#### YOUR TASK:
Edit the rows below so that every occurrence of "Where should I click to" reads "Where should I tap to", leaving all other text unchanged.

[Data items]
--- begin ---
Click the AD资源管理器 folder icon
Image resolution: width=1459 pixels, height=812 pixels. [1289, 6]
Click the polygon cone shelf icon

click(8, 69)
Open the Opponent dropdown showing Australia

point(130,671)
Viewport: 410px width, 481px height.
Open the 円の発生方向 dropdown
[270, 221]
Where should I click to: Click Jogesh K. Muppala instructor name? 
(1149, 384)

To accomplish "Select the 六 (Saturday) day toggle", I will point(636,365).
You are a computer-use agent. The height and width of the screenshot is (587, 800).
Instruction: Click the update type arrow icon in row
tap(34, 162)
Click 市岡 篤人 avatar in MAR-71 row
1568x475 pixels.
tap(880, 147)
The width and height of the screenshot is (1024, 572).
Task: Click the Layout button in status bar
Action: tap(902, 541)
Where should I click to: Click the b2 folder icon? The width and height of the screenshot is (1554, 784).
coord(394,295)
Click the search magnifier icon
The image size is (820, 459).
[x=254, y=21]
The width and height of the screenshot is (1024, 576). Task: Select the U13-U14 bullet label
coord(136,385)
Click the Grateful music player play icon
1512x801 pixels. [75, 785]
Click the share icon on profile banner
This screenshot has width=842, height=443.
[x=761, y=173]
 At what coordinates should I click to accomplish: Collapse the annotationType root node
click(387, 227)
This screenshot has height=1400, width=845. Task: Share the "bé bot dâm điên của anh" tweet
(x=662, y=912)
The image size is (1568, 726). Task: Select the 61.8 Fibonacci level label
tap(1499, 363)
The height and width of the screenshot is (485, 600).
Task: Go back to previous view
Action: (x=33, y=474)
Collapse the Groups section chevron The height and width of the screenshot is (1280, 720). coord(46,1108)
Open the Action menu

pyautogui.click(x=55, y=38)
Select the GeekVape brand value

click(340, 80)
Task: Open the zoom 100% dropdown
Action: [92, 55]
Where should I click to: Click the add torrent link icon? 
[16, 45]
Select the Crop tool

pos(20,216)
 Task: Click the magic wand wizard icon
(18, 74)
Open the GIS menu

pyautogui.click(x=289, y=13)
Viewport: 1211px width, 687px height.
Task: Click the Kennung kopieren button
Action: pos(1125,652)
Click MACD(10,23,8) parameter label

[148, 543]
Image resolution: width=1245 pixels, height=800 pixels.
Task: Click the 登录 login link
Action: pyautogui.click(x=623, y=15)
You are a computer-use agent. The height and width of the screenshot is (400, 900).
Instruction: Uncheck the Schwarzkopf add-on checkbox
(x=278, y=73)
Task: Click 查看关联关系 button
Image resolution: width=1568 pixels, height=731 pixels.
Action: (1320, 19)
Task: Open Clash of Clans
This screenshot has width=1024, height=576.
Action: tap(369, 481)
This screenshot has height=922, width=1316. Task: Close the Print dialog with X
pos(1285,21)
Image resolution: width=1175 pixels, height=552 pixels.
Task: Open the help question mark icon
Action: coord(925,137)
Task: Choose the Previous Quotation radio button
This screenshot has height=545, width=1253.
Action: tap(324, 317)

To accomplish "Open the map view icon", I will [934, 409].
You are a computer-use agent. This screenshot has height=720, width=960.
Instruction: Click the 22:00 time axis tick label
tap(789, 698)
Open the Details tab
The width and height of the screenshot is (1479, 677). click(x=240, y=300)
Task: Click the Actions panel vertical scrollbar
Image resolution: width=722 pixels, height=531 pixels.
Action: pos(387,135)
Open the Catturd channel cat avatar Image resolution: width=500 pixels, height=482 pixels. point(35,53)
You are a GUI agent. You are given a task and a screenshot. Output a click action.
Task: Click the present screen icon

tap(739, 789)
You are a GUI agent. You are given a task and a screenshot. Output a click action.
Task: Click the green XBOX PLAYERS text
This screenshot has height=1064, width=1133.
--- end ---
#### COMPLETED EXERCISE:
Click the AD资源管理器 folder icon
Image resolution: width=1459 pixels, height=812 pixels. [1289, 6]
Click the polygon cone shelf icon

click(8, 69)
Open the Opponent dropdown showing Australia

point(130,671)
Viewport: 410px width, 481px height.
Open the 円の発生方向 dropdown
[270, 221]
Where should I tap to: Click Jogesh K. Muppala instructor name? 
(1149, 384)

To accomplish "Select the 六 (Saturday) day toggle", I will point(636,365).
You are a computer-use agent. The height and width of the screenshot is (587, 800).
Instruction: Click the update type arrow icon in row
tap(34, 162)
Click 市岡 篤人 avatar in MAR-71 row
1568x475 pixels.
tap(880, 147)
The width and height of the screenshot is (1024, 572).
Task: Click the Layout button in status bar
Action: tap(902, 541)
Where should I tap to: Click the b2 folder icon? The width and height of the screenshot is (1554, 784).
coord(394,295)
Click the search magnifier icon
The image size is (820, 459).
[x=254, y=21]
The width and height of the screenshot is (1024, 576). Task: Select the U13-U14 bullet label
coord(136,385)
Click the Grateful music player play icon
1512x801 pixels. [75, 785]
Click the share icon on profile banner
This screenshot has width=842, height=443.
[x=761, y=173]
 At what coordinates should I click to accomplish: Collapse the annotationType root node
click(387, 227)
This screenshot has height=1400, width=845. Task: Share the "bé bot dâm điên của anh" tweet
(x=662, y=912)
The image size is (1568, 726). Task: Select the 61.8 Fibonacci level label
tap(1499, 363)
The height and width of the screenshot is (485, 600).
Task: Go back to previous view
Action: (x=33, y=474)
Collapse the Groups section chevron The height and width of the screenshot is (1280, 720). coord(46,1108)
Open the Action menu

pyautogui.click(x=55, y=38)
Select the GeekVape brand value

click(340, 80)
Task: Open the zoom 100% dropdown
Action: [92, 55]
Where should I tap to: Click the add torrent link icon? 
[16, 45]
Select the Crop tool

pos(20,216)
 Task: Click the magic wand wizard icon
(18, 74)
Open the GIS menu

pyautogui.click(x=289, y=13)
Viewport: 1211px width, 687px height.
Task: Click the Kennung kopieren button
Action: pos(1125,652)
Click MACD(10,23,8) parameter label

[148, 543]
Image resolution: width=1245 pixels, height=800 pixels.
Task: Click the 登录 login link
Action: pyautogui.click(x=623, y=15)
You are a computer-use agent. The height and width of the screenshot is (400, 900).
Instruction: Uncheck the Schwarzkopf add-on checkbox
(x=278, y=73)
Task: Click 查看关联关系 button
Image resolution: width=1568 pixels, height=731 pixels.
Action: (1320, 19)
Task: Open Clash of Clans
This screenshot has width=1024, height=576.
Action: tap(369, 481)
This screenshot has height=922, width=1316. Task: Close the Print dialog with X
pos(1285,21)
Image resolution: width=1175 pixels, height=552 pixels.
Task: Open the help question mark icon
Action: coord(925,137)
Task: Choose the Previous Quotation radio button
This screenshot has height=545, width=1253.
Action: tap(324, 317)

To accomplish "Open the map view icon", I will [934, 409].
You are a computer-use agent. This screenshot has height=720, width=960.
Instruction: Click the 22:00 time axis tick label
tap(789, 698)
Open the Details tab
The width and height of the screenshot is (1479, 677). click(x=240, y=300)
Task: Click the Actions panel vertical scrollbar
Image resolution: width=722 pixels, height=531 pixels.
Action: pos(387,135)
Open the Catturd channel cat avatar Image resolution: width=500 pixels, height=482 pixels. point(35,53)
You are a GUI agent. You are given a task and a screenshot. Output a click action.
Task: Click the present screen icon

tap(739, 789)
You are a GUI agent. You are given a task and a screenshot. Output a click action.
Task: Click the green XBOX PLAYERS text
This screenshot has height=1064, width=1133.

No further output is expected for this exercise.